In this matter the trial magistrate was of the view that these principles were met by the Respondent. The Respondent had complained that he was not consulted by the bank when converting the staff loan to public section. He also complained that the bank unjustifiably denied him pension when it did not consider his accumulated 42 days leave to make his tenure of employment with the appellant bank 5 years. In view of these issues I am convinced that the Respondent had shown a prima facie case with a probability of success.

It is not denied that the appellant bank issued notice through its advocate in a letter dated 16th April 1999 giving the Respondent 3 months from the date of the notice to pay the debt. This notice is annexed to the supporting affidavit of the Respondent as annexure no “D.K.R. 9”. In my view this notice is fatally defective in that it does not comply with the provisions of section 74 (1) of the Registered Land Act which mandates charges to issue notices of 3 months from the date of service before exercising its statutory power of sale. This goes to show that Respondent had shown that he had a prima facie case with a probability of success before the trial court. In the circumstances of this case it is obvious that the Respondent would suffer irreparable loss unless the appellant bank is restrained.

The upshot therefore is that the Resident Magistrate decision cannot be faulted. Though he did not critically analyse the issues argued before him, nevertheless he arrived at the correct decision.

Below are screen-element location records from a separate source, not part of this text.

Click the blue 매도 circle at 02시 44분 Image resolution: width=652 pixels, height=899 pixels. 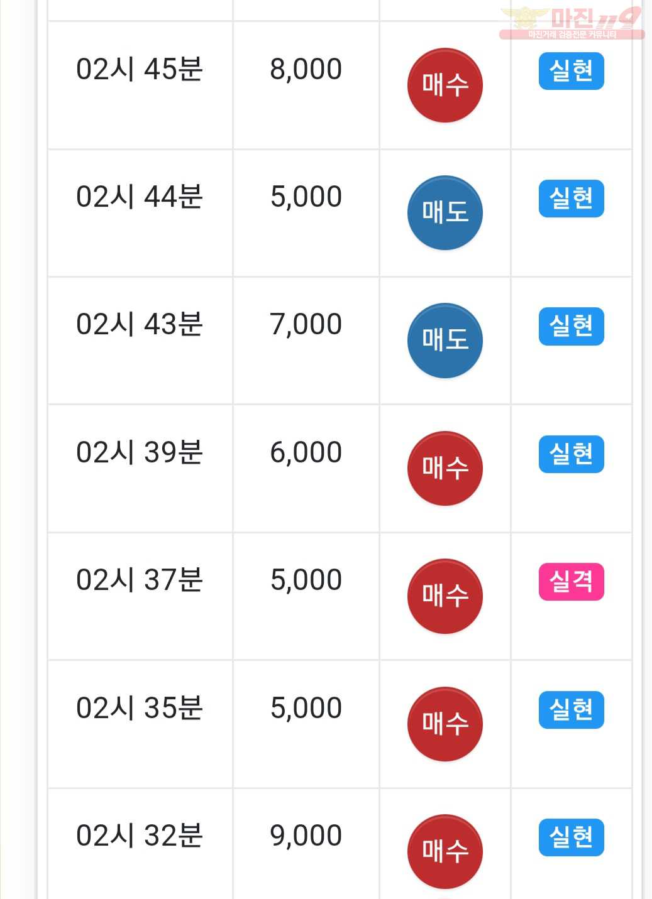point(445,212)
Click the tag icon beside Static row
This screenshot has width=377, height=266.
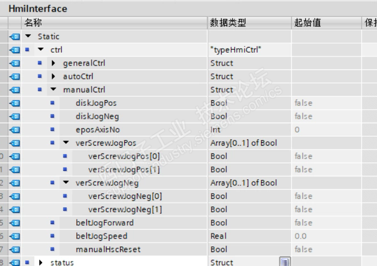coord(15,36)
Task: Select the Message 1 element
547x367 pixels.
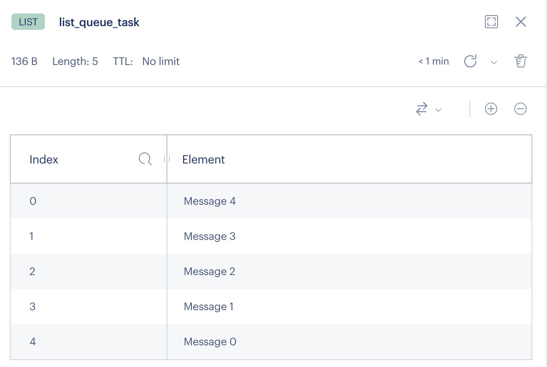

Consequently the appellant’s grounds 1 and 3 are dismissed.

The final ground of appeal argued by Mr. Makokha is to the effect that the trial court did not appreciate the fact that the statutory power of sale vested in the appellant had arisen. I think I have already dealt with this ground. I will restate that the notice issued by the appellant in which a copy has been annexed to the affidavit of the Respondent does not comply with the provisions of S. 74 (1) of the Registered Land Act. It is in my considered view that the statutory power of sale therefore had not crystallised. In the end I find this ground lacking in merit.

In view of the above findings, this appeal is ordered dismissed with no order as to costs. The Deputy Registrar is directed to forward the subordinate court’s file to Kericho Principal Magistrate’s court so that the suit may be heard and determined expeditiously by that court.